__EXCERPT TO READ__.
************
Life is always uncertain. Even if you live with great faith, or great wealth, great fame, great family and friends, even if you are born under a shining star with a silver spoon in your mouth. Just ask Alexei Nikolaevich.
The thing is, we are very good at convincing ourselves that we have control, that we have time, that we have the ability if not the resources to handle things that are thrown at us and at those close to us. And most of us as people do have these, regardless of our circumstances, our internal comfort accommodating the life we live, whether rich or poor, ill or healthy, intelligent or foolish.
My parents didn’t really have that feeling of control. And yet, they were resilient. They were able to adjust to what life threw at them, appreciate when we had little and give when we had more than a little. They were born of The Great Depression, with all of the optimism and resourcefulness that can only come from having both too little and too little control. And in life’s uncertainty, they found, if not comfort, at least acceptance and the knowledge that they could and would deal with what life threw at them and us.
I’ve made no secret of the fact that I have always felt a little lost, a little different from everyone else, as though I’m going through life untethered. That all goes back to the early loss of my mother. It’s part of who I am, and it’s the part that has made me appreciate those whom I have in my life. Those who have helped to fill the hole left a long time ago.
************
__SUPPLIED MATERIAL__.
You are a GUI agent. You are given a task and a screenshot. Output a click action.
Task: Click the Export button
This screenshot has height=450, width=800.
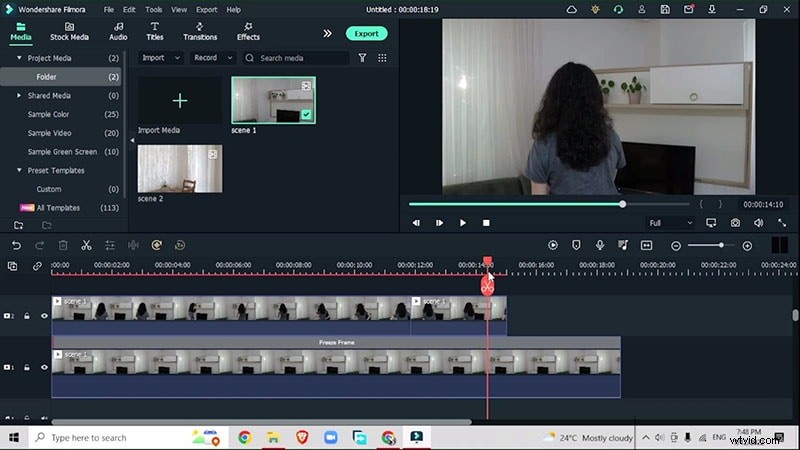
************
__WORK REQUEST 1__.
Answer these from the essay on life's uncertainty:
(a) Whom does the first paragraph say to ask?
(b) What period were the narrator's parents born of?
(c) What does the narrator trace the feeling of going through life untethered back to?
__WORK REQUEST 2__.
Decide whether each statement agrees with the essay on life's uncertainty. Answer yes or no, and quote the words that decide it.
(a) The narrator's parents had a strong feeling of control.
(b) The narrator holds that most people have these things regardless of their circumstances.
(c) The narrator has kept the feeling of being a little lost a secret.
None of the material is needed here.

__RESULT 1__.
(a) Alexei Nikolaevich.
(b) The Great Depression.
(c) The early loss of the narrator's mother.

__RESULT 2__.
(a) No: "My parents didn’t really have that feeling of control."
(b) Yes: "And most of us as people do have these, regardless of our circumstances"
(c) No: "I’ve made no secret of the fact that I have always felt a little lost"